A "kill" button for control groups

By Jonathan Corbet
May 3, 2021

The kernel's control-group mechanism exists to partition processes and to provide resource guarantees (and limits) for each. Processes running within a properly configured control group are unable to deprive those running in a different group of their allocated resources (CPU time, memory, I/O bandwidth, etc.), and are equally protected from interference by others. With few exceptions, control groups are not used to take direct actions on processes; Christian Brauner's cgroup.kill patch set is meant to be one of those exceptions.

In current kernels, one way of acting on processes within a control group is through the "freezer", which can be used to suspend (or resume) all contained processes. Beyond that, though, there are few control-group knobs that will directly affect a process's state. Brauner's patch set adds another one in the form of a control file in each non-root group called kill; it "does what it says on the tin". Writing "1" to that file will cause the immediate death of every process contained within the group (more correctly, it causes the immediate delivery of a SIGKILL signal to each, which has a similar effect). If the control group contains other groups, those, too, will be exterminated. Once the operation is complete, the group will normally be left in an entirely depopulated state.

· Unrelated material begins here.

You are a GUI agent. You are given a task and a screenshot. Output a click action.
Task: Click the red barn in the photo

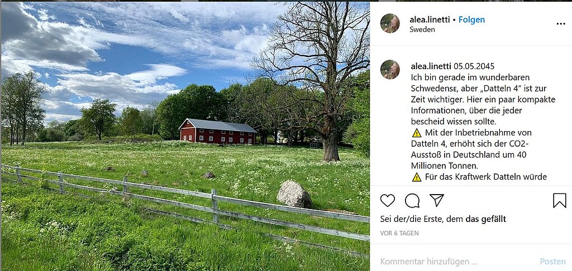[217, 132]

There are a couple of exceptions to this behavior, of course. The kill operation is defined to work on a process; if the process contains many threads, they will all suffer the same fate. But, if the control group in question is operating in the threaded mode, which allows the threads of a process to be split across multiple groups, that could lead to the untimely demise of threads that were not in the targeted group. So the kill operation will fail if attempted on groups running in the threaded mode.

Similarly, the kill operation will not take down kernel threads, as that could lead to any of a number of surprising results. Writing to the kill file in a group containing kernel threads is allowed, but the kernel threads themselves will survive the operation. In such cases, the group will not be empty at the end.

Brauner cites a number of potential uses for this feature. One of the most obvious ones is container management; if a decision is made that a container should go away, the kill operation is a quick and straightforward way to make that happen. Systemd organizes services into control groups already; it could use this operation as an easier way to stop a service when need be. Similarly, user-space out-of-memory managers could use it as a quick way to make entire control groups go away if the need arises. The kill operation could also be an effective fork-bomb defense; when the kill operation is invoked, a flag is set on the group that prevents the creation of new processes, stopping a forking process in its tracks.

On the other hand, this feature could be thought of as equipping every control group in the system with a big red button with "do not push this" written on it. A stray write to the kill file has the potential to do a fair amount of damage to a running system. The obvious answer to such worries is "don't do that, then", but it is not hard to imagine some users wishing that there were some guard rails around this file.

The current patch works by sending a SIGKILL signal to every process within the target group. There is not any provision for sending a different signal; that, too, seems like something that may be wanted at some point. The kill() system call can send any signal; there may eventually be a case for allowing the cgroup.kill file to do the same.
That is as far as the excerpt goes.